I've tried the following methods:

$result = str_replace(array("\n", "\r"), '', $string));
$result = preg_replace("/\n/, '', $string"));
$result = preg_replace("/\n|/r|/s/, '', $string")); // this one does remove the whitespace though
$result = str_replace(PHP_EOL, '',trim(rtrim($string)));

And many, many more variations...

This makes me think that it might be something else causing the problem, because my test is simple.

var_dump($originalString);
$test = " stringl \n";
$testWithoutLineBreak = preg_replace("/\n/", '', $test);
$originalString = preg_replace("/\n/", '', $originalString);
var_dump($test);
var_dump($testWithoutLineBreak);
var_dump($originalString);

Gives the following result:

string(13) " stringl
"
string(10) " stringl 
"
string(9) " stringl "
string(13) " stringl
"

Notice the number difference, the test string I made to replicate the original contains 10 characters with the linebreak, while the original string contains 13. Also the preg_replace works on my test string but not on the original.

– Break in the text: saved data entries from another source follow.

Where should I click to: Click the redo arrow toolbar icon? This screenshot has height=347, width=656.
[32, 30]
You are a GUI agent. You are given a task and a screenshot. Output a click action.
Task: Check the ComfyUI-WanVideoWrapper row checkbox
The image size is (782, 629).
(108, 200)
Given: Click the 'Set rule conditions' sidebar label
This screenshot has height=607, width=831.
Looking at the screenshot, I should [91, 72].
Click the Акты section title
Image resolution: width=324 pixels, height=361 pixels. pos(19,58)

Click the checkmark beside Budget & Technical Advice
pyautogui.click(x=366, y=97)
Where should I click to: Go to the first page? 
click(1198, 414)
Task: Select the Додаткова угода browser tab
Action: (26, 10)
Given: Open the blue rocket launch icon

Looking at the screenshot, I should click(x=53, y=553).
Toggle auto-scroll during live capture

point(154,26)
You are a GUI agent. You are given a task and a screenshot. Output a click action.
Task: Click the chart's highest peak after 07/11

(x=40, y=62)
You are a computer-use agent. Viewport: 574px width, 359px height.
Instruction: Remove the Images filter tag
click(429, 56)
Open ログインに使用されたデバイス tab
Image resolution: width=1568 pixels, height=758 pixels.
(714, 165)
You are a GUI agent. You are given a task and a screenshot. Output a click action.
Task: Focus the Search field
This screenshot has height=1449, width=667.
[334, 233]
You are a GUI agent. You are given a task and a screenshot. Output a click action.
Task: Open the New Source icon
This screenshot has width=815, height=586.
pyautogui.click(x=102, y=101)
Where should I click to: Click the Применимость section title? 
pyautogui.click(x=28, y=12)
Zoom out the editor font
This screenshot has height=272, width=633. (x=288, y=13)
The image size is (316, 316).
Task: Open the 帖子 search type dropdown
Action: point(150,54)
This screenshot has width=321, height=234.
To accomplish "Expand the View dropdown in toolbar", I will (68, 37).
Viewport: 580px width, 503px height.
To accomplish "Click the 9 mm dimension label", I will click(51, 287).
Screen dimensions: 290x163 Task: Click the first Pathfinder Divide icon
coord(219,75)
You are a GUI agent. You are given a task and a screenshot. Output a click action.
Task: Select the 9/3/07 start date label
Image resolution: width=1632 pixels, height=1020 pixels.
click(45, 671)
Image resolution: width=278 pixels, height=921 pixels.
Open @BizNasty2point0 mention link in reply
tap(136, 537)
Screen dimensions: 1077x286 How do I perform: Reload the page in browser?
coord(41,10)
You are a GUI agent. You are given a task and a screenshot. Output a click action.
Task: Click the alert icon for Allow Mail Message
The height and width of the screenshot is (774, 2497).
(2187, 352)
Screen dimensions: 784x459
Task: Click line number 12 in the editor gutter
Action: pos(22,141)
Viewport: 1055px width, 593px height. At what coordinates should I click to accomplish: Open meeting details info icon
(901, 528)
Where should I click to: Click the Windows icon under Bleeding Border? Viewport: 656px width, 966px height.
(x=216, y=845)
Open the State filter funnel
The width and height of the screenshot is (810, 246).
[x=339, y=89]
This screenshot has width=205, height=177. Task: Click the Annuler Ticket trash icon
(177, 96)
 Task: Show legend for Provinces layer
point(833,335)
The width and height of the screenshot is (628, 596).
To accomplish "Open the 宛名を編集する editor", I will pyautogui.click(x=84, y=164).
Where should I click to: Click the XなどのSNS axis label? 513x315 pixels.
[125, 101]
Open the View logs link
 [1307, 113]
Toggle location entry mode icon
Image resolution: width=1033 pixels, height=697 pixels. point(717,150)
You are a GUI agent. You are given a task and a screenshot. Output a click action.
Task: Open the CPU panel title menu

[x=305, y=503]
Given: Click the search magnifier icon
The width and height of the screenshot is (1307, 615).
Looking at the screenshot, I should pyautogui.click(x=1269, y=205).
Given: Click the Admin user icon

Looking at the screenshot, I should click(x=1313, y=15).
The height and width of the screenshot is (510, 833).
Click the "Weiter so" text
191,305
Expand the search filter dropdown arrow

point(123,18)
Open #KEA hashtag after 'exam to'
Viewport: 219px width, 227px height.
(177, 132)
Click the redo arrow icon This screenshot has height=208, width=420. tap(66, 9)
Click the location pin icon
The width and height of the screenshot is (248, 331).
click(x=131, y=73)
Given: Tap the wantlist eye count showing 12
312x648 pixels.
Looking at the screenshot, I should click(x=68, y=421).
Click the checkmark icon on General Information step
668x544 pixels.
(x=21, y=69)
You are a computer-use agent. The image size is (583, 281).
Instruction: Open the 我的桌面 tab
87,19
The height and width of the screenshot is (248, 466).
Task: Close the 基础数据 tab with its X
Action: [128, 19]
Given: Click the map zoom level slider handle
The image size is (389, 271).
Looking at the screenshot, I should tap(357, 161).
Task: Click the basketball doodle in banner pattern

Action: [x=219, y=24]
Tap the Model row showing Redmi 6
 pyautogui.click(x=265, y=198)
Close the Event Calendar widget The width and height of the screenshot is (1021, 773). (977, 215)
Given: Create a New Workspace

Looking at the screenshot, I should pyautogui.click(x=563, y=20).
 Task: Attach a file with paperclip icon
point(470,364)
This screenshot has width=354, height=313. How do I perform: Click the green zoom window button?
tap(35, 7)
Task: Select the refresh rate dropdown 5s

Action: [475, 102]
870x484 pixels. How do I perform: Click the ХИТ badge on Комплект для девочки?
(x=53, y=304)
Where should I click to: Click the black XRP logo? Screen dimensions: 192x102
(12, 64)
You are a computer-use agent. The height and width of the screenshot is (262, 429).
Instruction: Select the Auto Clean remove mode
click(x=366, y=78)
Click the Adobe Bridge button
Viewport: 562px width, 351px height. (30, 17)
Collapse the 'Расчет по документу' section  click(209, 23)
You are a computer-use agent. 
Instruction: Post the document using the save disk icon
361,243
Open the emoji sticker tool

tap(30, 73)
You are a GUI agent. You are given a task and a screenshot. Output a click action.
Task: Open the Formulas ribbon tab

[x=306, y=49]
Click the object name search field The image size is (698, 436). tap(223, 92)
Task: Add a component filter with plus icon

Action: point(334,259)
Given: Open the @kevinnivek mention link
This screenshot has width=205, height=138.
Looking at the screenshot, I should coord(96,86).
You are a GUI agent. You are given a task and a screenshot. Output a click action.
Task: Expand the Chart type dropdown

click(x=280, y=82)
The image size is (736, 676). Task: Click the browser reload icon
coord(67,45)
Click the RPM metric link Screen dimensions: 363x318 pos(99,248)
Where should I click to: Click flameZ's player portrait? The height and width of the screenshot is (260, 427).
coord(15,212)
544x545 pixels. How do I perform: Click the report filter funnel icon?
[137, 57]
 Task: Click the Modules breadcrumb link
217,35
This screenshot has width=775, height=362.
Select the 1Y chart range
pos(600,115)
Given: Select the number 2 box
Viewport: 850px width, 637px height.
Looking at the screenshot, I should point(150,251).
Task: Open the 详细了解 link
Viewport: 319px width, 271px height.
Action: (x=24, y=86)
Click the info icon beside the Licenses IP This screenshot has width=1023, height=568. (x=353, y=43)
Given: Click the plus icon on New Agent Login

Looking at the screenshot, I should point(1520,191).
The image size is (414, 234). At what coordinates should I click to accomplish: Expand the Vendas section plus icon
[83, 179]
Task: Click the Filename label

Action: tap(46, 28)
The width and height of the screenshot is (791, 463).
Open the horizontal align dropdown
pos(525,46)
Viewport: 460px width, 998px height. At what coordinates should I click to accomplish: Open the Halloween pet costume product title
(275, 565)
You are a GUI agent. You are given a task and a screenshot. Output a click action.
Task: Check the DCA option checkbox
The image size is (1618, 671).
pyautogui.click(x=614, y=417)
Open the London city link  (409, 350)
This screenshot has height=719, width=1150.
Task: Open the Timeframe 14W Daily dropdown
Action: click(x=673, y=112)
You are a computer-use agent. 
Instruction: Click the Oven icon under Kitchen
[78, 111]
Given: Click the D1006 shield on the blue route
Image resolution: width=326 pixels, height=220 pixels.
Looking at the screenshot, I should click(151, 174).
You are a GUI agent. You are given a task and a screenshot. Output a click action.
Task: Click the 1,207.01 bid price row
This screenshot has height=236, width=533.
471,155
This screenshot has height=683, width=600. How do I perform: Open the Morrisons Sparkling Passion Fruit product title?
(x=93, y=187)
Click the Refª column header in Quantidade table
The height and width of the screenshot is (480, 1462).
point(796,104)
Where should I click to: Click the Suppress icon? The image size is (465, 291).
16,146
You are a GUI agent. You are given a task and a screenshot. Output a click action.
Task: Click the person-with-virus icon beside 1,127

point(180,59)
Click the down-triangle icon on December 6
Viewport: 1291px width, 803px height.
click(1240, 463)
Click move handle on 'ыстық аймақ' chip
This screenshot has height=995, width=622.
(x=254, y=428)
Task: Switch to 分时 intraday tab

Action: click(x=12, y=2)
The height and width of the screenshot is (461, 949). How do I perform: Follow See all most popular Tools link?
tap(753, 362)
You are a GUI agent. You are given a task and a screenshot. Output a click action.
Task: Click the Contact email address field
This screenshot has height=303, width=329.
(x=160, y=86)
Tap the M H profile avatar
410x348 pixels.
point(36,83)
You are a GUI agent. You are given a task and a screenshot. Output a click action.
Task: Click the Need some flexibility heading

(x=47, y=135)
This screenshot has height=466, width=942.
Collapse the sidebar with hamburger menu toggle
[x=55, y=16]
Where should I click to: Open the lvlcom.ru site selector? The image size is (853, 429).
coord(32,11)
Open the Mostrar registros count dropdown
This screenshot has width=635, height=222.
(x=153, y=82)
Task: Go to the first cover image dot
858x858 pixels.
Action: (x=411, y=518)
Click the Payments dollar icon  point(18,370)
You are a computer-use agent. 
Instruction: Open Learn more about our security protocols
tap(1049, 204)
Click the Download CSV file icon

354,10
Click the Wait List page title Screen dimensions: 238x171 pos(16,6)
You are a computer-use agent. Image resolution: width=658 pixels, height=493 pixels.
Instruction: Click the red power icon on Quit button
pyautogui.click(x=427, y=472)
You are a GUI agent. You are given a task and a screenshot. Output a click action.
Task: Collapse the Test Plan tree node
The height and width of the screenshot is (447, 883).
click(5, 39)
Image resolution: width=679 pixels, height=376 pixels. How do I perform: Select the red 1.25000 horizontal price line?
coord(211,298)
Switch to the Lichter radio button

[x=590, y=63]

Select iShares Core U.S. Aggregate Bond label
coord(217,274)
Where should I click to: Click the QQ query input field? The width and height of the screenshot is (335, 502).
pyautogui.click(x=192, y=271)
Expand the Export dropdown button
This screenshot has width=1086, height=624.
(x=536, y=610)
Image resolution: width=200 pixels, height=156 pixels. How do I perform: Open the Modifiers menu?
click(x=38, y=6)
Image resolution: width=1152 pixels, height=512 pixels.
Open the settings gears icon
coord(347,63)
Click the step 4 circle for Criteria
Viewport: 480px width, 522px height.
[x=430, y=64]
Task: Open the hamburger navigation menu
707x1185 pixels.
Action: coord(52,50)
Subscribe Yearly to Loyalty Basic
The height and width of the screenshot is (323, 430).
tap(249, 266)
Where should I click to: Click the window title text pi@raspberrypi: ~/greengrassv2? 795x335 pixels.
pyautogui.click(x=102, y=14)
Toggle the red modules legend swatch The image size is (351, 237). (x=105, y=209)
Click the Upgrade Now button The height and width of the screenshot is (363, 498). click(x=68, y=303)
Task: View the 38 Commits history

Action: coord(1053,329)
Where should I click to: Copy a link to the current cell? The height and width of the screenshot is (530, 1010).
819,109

Lastly I tried putting it all in a hidden char revealer:

string(13)[Space]"[Space]stringl[End of Line(LF)]
"[End of Line(LF)]
string(10)[Space]"[Space]stringl[Space][End of Line(LF)]
"[End of Line(LF)]
string(9)[Space]"[Space]stringl[Space]"[End of Line(LF)]
string(13)[Space]"[Space]stringl[End of Line(LF)]
"

No result there.

Anyone an explantion for this magic? Thanks!


Solution

  • Sometime in these situations you get tricked by characters/byte values you can’t “see” when viewing the string as plain text or HTML.

    You can for example use urlencode to make a debug output of the value, so that you can determine what the actual byte values at those positions are.

    That usually helps narrow problems like this down.